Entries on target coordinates
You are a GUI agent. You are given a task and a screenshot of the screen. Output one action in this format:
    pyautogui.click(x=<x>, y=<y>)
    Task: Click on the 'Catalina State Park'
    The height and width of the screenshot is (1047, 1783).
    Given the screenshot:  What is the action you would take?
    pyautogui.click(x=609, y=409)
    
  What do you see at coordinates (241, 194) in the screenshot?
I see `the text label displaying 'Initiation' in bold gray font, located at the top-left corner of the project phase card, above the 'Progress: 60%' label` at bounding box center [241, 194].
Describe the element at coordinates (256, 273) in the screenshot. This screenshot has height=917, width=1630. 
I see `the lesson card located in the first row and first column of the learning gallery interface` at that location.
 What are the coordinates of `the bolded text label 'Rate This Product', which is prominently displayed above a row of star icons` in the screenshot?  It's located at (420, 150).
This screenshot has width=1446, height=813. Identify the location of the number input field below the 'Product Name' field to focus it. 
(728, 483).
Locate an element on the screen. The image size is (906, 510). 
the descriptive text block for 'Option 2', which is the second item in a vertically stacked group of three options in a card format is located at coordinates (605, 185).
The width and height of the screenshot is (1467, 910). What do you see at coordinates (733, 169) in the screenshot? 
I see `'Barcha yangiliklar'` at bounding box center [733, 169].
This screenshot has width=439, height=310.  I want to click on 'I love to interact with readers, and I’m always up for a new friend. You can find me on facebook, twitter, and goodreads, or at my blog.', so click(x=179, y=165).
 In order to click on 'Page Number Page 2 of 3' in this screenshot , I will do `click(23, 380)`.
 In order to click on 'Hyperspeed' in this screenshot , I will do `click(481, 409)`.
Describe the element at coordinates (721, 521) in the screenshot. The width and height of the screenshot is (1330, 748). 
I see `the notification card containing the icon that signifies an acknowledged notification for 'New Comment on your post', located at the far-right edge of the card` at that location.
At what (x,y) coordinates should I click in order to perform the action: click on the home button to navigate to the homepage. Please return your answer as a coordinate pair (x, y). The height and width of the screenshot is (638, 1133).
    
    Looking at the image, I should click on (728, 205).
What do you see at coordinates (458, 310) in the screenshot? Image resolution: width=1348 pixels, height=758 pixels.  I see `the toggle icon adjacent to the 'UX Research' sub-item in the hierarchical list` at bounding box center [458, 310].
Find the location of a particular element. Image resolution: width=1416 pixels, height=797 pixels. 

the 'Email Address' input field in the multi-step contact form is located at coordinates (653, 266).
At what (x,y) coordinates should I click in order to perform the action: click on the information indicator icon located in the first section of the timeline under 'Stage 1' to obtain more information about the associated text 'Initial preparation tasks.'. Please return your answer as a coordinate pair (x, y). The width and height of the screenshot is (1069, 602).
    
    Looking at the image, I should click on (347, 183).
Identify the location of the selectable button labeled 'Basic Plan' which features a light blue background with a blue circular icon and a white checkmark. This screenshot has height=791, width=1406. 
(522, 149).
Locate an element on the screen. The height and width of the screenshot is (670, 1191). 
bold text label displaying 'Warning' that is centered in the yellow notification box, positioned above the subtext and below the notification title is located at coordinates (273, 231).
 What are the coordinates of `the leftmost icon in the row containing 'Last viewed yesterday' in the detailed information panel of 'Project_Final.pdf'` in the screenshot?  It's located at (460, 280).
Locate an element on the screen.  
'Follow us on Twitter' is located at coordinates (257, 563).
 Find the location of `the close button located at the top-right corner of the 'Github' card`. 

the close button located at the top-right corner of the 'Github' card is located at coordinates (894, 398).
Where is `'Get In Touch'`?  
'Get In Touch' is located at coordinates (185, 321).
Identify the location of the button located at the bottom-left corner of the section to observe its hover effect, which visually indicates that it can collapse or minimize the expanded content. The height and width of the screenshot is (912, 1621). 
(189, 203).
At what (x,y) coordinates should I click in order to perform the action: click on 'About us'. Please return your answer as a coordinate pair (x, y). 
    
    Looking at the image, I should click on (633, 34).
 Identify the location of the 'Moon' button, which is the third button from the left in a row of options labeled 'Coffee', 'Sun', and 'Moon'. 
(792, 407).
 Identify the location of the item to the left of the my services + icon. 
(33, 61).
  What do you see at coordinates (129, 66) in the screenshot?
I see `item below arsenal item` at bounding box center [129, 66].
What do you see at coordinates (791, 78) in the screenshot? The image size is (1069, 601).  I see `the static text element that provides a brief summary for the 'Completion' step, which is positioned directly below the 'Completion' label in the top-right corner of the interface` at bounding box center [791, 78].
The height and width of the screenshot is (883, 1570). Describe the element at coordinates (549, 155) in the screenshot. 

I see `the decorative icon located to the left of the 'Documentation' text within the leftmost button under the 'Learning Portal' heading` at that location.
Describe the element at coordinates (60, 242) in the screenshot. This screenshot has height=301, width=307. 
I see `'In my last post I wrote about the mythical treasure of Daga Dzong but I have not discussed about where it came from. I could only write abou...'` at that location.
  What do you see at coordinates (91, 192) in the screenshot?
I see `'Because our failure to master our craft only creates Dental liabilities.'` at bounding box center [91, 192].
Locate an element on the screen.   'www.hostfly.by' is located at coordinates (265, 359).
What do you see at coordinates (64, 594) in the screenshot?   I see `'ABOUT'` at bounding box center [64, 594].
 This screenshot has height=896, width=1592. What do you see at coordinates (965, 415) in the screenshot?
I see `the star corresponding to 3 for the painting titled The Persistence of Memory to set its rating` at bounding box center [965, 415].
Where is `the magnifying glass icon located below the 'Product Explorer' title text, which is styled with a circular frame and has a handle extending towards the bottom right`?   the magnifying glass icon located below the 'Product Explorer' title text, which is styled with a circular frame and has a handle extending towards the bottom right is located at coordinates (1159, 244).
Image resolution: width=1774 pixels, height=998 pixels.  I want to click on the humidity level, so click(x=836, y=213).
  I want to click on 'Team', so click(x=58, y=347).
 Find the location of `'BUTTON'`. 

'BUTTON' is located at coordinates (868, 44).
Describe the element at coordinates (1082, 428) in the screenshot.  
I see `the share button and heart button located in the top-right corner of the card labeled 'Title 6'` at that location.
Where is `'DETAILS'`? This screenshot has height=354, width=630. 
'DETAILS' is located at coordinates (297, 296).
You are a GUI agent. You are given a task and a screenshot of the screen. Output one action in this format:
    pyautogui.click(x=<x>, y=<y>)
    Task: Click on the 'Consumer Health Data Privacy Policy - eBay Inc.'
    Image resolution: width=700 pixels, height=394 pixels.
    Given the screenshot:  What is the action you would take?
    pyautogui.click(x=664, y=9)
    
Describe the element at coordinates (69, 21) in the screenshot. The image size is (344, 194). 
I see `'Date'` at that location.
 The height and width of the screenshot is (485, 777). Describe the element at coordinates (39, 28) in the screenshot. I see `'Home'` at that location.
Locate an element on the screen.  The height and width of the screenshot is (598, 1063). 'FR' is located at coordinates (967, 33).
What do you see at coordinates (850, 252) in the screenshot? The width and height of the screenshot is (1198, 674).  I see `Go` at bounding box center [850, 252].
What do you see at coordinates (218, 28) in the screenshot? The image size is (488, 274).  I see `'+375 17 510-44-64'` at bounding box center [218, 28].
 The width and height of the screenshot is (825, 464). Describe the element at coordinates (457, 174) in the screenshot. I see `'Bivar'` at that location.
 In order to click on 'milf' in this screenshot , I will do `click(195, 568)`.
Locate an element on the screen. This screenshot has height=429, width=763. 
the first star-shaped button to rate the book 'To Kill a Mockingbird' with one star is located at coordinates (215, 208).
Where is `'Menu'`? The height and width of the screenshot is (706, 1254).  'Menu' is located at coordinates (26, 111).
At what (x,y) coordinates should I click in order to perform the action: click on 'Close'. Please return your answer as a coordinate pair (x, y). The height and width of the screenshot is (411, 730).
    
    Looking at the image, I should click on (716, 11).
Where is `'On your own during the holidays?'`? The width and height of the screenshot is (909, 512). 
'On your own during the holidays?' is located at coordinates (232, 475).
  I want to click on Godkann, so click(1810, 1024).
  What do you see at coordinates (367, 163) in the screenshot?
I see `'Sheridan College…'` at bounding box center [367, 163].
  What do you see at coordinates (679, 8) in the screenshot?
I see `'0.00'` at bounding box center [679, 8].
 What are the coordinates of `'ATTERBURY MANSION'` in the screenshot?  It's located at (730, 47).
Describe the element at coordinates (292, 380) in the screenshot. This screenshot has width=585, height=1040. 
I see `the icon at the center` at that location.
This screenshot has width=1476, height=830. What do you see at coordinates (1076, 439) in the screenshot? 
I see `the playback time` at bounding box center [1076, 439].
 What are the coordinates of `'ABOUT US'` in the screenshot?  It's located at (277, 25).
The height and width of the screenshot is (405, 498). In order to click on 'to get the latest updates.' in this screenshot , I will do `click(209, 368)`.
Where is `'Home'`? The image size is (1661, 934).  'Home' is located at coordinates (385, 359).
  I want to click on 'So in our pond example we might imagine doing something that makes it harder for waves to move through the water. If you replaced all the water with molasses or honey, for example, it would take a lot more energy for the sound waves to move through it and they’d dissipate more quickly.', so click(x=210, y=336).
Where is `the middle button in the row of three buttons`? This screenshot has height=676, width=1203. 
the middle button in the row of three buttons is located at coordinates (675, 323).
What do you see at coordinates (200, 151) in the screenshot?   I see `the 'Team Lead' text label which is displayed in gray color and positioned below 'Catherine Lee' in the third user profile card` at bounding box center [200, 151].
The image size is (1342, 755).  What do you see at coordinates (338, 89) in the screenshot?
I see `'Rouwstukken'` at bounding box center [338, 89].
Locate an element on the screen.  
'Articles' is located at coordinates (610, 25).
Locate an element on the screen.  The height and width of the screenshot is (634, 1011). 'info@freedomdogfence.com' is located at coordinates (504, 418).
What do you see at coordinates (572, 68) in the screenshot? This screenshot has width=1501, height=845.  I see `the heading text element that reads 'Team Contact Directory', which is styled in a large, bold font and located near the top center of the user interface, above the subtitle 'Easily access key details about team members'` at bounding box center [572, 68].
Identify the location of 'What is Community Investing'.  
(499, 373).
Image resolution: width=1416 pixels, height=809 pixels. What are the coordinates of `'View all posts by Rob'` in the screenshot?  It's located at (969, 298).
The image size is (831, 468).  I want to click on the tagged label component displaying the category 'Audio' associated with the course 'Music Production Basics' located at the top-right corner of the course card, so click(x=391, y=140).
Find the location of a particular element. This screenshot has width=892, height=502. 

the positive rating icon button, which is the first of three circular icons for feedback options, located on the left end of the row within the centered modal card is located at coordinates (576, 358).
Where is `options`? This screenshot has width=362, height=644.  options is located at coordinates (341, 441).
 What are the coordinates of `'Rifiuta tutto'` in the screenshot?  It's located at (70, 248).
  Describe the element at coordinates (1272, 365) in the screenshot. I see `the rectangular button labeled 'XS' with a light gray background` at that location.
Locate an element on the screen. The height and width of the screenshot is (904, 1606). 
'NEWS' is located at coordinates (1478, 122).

◆ To do ◆
Begin at the line that has "The height and width of the screenshot is (405, 498)." and stop after the line that has "coordinates (385, 359).". Write those lines out again, substituting "newest" for "latest" and leaving everything else unchanged.

◆ Result below ◆
The height and width of the screenshot is (405, 498). In order to click on 'to get the newest updates.' in this screenshot , I will do `click(209, 368)`.
Where is `'Home'`? The image size is (1661, 934).  'Home' is located at coordinates (385, 359).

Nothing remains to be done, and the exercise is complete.